Monday 5 September 2016

What is Consciousness?

From New Scientist August 2016

Metaphysics special: What is consciousness?

How does something as physical as the brain create something as immaterial as your sense of self? It could all just be one big trick of the mind


Metaphysics 2
Francoise Hillemad/plainpicture


In Cotard’s syndrome, the feeling of existence corrodes but something more fundamental does not (see “How do I know I exist“). Even though people with this rare condition feel they don’t exist, there is still an “I” experiencing that feeling. What is that “I”? One answer is that it may be a by-product of consciousness itself.


René Descartes was convinced that the body and conscious mind are two different substances: the first is made of matter, the latter is immaterial.

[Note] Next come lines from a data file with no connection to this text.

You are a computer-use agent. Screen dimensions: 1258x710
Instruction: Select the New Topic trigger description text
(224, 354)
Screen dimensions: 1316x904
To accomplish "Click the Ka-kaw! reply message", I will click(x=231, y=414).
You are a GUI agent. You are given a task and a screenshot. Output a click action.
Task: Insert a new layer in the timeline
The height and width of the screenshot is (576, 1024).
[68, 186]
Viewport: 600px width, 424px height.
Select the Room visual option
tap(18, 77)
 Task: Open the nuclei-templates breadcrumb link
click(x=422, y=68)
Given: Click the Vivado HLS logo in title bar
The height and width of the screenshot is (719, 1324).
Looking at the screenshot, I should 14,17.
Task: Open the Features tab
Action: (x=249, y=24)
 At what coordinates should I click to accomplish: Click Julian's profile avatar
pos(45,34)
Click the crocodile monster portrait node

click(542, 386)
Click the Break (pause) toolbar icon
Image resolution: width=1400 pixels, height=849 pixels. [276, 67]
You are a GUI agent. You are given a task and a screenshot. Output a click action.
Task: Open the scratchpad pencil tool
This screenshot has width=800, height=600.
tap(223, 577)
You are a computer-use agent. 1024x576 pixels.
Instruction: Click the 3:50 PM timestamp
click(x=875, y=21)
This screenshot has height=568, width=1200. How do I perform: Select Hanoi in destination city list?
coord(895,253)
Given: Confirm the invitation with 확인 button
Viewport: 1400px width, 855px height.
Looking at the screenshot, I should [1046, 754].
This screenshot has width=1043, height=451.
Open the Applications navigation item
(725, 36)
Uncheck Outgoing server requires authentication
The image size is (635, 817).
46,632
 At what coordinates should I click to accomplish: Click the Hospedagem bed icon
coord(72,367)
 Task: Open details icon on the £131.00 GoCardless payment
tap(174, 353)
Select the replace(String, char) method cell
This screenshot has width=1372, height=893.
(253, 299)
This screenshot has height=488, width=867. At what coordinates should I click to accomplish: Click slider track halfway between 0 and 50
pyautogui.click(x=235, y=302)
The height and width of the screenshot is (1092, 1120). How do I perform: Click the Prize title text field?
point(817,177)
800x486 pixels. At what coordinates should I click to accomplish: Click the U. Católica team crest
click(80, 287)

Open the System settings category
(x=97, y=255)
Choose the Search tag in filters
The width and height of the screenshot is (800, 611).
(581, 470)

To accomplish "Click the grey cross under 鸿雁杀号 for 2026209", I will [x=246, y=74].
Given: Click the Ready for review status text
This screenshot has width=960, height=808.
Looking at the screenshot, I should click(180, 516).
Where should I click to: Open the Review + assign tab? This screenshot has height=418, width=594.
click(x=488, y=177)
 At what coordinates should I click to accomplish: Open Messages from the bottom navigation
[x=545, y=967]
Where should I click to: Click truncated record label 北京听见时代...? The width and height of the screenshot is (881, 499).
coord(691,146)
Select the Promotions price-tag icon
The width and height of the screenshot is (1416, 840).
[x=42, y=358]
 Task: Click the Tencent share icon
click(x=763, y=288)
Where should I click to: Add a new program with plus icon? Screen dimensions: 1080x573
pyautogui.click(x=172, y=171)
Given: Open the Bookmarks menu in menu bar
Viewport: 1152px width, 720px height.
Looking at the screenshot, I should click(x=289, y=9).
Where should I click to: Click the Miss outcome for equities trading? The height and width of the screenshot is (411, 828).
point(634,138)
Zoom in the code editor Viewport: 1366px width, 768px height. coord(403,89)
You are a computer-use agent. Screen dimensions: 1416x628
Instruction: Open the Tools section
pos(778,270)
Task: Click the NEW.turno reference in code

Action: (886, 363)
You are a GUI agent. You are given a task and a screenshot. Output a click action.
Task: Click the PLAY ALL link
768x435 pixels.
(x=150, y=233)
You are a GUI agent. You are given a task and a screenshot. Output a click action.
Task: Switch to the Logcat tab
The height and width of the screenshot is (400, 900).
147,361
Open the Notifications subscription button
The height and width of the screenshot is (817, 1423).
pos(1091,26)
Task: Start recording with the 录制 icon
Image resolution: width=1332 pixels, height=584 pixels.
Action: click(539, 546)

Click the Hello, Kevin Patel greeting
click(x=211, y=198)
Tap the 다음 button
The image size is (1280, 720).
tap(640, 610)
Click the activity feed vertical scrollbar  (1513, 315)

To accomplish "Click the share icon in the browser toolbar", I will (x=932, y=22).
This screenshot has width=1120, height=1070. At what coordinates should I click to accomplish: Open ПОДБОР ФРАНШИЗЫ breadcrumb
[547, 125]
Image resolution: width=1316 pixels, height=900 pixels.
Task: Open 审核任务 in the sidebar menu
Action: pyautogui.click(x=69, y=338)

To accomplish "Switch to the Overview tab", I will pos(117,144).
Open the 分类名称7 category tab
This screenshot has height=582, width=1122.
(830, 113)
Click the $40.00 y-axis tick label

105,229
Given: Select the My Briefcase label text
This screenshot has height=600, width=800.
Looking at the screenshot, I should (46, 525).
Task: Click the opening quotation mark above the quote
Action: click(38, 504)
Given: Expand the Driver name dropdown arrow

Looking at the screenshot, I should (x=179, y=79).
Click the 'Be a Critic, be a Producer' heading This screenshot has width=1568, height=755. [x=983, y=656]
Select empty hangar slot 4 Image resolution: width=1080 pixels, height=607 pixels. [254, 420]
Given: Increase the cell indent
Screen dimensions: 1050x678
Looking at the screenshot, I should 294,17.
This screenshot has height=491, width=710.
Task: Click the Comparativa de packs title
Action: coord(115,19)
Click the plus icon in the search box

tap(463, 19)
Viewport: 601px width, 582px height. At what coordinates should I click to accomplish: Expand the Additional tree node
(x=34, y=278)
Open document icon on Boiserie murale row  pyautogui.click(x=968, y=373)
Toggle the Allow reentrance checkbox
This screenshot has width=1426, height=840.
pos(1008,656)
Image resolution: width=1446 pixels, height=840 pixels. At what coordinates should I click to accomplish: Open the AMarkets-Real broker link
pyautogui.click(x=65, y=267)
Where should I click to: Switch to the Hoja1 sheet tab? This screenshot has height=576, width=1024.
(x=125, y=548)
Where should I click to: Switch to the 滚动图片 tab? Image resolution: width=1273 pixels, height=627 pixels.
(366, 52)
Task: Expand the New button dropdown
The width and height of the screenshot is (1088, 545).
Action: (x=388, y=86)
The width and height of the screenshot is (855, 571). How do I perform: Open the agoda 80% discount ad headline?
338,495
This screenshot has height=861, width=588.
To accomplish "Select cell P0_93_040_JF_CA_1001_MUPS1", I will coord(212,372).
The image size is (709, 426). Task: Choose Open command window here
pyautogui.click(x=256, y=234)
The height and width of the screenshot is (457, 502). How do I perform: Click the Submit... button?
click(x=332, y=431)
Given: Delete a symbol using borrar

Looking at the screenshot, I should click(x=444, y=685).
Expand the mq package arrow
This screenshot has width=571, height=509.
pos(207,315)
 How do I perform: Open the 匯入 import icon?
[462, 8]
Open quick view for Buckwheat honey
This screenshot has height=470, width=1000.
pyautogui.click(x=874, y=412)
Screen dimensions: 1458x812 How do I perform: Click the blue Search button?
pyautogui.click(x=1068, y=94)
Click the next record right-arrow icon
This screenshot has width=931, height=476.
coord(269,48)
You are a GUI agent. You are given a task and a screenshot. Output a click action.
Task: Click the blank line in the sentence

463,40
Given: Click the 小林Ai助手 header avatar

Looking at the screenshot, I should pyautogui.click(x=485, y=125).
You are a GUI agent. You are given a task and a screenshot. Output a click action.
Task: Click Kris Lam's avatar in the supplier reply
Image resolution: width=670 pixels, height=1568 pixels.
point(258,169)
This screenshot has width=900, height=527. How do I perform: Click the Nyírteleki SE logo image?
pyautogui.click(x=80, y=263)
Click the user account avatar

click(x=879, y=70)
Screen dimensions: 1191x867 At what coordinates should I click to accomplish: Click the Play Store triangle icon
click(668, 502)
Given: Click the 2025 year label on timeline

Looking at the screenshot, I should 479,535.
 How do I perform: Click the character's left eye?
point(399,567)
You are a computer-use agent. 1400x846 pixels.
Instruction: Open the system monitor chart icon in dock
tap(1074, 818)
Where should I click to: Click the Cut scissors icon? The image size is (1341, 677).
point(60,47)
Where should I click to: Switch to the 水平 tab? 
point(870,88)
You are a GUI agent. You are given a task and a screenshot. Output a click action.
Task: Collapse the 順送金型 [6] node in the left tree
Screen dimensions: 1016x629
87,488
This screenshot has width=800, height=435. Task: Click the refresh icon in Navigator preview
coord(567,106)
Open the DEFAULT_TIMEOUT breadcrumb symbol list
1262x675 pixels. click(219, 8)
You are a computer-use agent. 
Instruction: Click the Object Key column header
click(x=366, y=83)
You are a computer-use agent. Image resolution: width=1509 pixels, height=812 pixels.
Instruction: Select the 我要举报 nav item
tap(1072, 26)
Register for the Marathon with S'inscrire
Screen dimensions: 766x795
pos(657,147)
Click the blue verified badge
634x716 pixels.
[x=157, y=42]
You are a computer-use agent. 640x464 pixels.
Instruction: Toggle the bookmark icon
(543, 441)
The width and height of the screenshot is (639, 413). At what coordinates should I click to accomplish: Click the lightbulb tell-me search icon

His ideas influenced neuroscience until a few decades ago, but the field has moved on. Today, it is widely accepted that our brains give rise to consciousness.
But how? That is a raging debate. At its heart is what philosopher David Chalmers at New York University termed the “hard problem” of consciousness: how can physical networks of neurons produce experiences that appear to fall outside the material world? As Thomas Nagel, also at New York University, put it in the 1970s: you could know every detail of the physical workings of a bat’s brain, but still not know what it is like to be a bat.
“You may know beyond a doubt that you exist, but your ‘I’ could still be an illusion“
Broadly speaking, those trying to solve the hard problem fall into two camps, according to psychologist and philosopher Nicholas Humphrey. There are those who think that consciousness is something real and those who say it’s a mirage, and so dismiss the problem entirely.

Mind trickery

The former camp argues that consciousness is a fundamental component of the universe, one that exists alongside matter and has properties which, perhaps conveniently, cannot be explained by our present understanding of physics. If taken to the extreme, says Chalmers, this idea can lead to panpsychism, the view that all matter – even inanimate objects like rocks – is imbued with some degree of consciousness.
Even without tackling that particular Pandora’s box, this camp faces a daunting challenge. We know that conscious thought can influence the body. A conscious desire to move your arm results in physical movement. But the fundamentals of how this happens remain hazy.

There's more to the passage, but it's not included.